[Задания]
A: Перепишите без изменений отрывок из текста о монтаже у Эйзенштейна от слов «Эйзенштейн довел до» до слов «проявлением народного протеста.».
B: Судя по тексту о монтаже у Эйзенштейна, на каком перекрестке происходит эпизод расстрела демонстрации 3 июля в фильме «Октябрь»?
C: Продолжите текст о монтаже у Эйзенштейна, начав сразу после его последнего предложения.

[Исходный текст]

▼

Иначе говоря, мгновенные переброски точки съемки с переменой крупности планов, по Эйзенштейну, воспринимаются сразу на двух уровнях.

На первом – благодаря феномену восприятия дискретной непрерывности повторится эффект иллюзии реального физического движения из статичных фаз, и отдельные кадры сольются в показ целого и единого действия.

На втором – столкновения ракурсов и крупностей создадут впечатление дробления целого и вызовут у зрителя ощущение взрыва.

Эйзенштейн довел до предела экспериментальную проверку такого эффекта в фильме «Октябрь» – в эпизоде расстрела демонстрации 3 июля на перекрестке Невского проспекта и Садовой улицы. Он несколько раз повторил монтаж сверхкоротких кадров (по две клеточки каждого: пулемета, снятого в разной крупности и в разных ракурсах, или пулемета и крупного плана лица пулеметчика), добившись визуального эффекта двойной экспозиции (симультанного восприятия двух кадров) и впечатления звука (дробной трескотни пулеметной стрельбы). В целом же это решение создало образ «имперсонального» насилия правительства над проявлением народного протеста.

В «Потёмкине», в секвенции с «разбиваемой» офицерской тарелкой, как раз на зрительном восприятии симультанности разных фаз движения матроса и нескольких точек зрения на него построен образ личного протеста.

Статика и динамика

Вернемся к парадоксу этой монтажной секвенции: в ней Эйзенштейн как будто отказывается от кинематографичности – как будто возвращает новое искусство к ограниченности «статичных» старых пластических искусств. А ведь он сам неоднократно писал о том, что кино родилось из стремления живописи и скульптуры к передаче движения, из требования многоточечности взгляда на творения архитектуры.

Более 20 лет спустя в исследовании «Цвет» (1946–1947) он утверждал:

«В том-то и есть примечательность кинематографа, что только ему дано свести в образное реалистическое единство то, что, расщепленное и несведенное, завязает в образах распада, законно отражая эру распада сознания досоциалистической стадии человеческого общества на этапах империализма как высшей стадии капитализма[15 - Простим эту инвективу как дань эпохе, требовавшей осуждения формализма. Подобные «марксистские» клише Э. называл «фиговыми листами» – они были призваны «прикрывать срам» – далеко не соцреалистическую позицию в его исследованиях.].

Разве не поразительна и не трагична судьба творчества Делоне как „предшественника“ динамического монтажного образа…

[Делоне попытался на плоскости одного холста объединить не одну, а все восемь главных проекций, в которых с восьми главных точек зрения всесторонне раскрывается предмет.

▲

[Данные о расположении слов и элементов]
▼

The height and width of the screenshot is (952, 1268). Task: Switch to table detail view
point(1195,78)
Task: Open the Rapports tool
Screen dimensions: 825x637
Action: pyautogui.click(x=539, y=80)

▲

[Ответы по порядку]
A:
Эйзенштейн довел до предела экспериментальную проверку такого эффекта в фильме «Октябрь» – в эпизоде расстрела демонстрации 3 июля на перекрестке Невского проспекта и Садовой улицы. Он несколько раз повторил монтаж сверхкоротких кадров (по две клеточки каждого: пулемета, снятого в разной крупности и в разных ракурсах, или пулемета и крупного плана лица пулеметчика), добившись визуального эффекта двойной экспозиции (симультанного восприятия двух кадров) и впечатления звука (дробной трескотни пулеметной стрельбы). В целом же это решение создало образ «имперсонального» насилия правительства над проявлением народного протеста.

B: На перекрестке Невского проспекта и Садовой улицы.

C:
В результате – на холсте осколки, щепки и фрагменты, подобные обломкам корабля, попытавшегося выброситься на берег и попавшего на рифы.]

Разве в этой тенденции Делоне не подхвачена мысль Бенвенуто Челлини, считавшего живопись [не более чем одной из восьми проекций, в которых одинаково совершенна должна быть скульптура, рассматриваемая с восьми основных точек зрения?] Разве в этом нет гордого вызова: живописью исполнить то, чем кичится скульптура?

И разве дерзновенным Икаром не разбивается сам Делоне, распластанный у ног необходимости отказа от реалистического результата своей дерзновенности? Многоточечность, всесторонность видения удушается четырехсторонней рамкой одного ограниченного холста.

И только с приходом кинематографа в руки художника дается возможность последовательности изображений, одновременности всестороннего охвата явления. Вне отказа от реальности образа. Вне невоссоединенного разъятия.

Вне необходимости жертвовать реализмом во имя всеохватности и многоточечности восприятия»[16 - Из исследования «Цвет», глава «И сюжет, и цвет» в кн. НП. Т. 1. Чувство кино. С. 249.].

Меж тем сам Сергей Михайлович в «Потёмкине», в секвенции с офицерской тарелкой, «жертвовал реализмом», когда добивался «одновременности всестороннего охвата явления» совершенно кубистическим «совмещением точек зрения». Только делал это не с помощью многократной экспозиции на экране, а опираясь на эйдетические и образные способности нашего восприятия.

Можно даже не предполагать, а утверждать, что вслед за Робером Делоне, который пытался «скульптурно» совмещать на холстах несколько точек зрения на Эйфелеву башню, Эйзенштейн с помощью «авангардного» монтажа кадров одной человеческой фигуры, снятых с разных сторон в разной крупности, создал на экране кинематографический аналог «кубистической скульптуры».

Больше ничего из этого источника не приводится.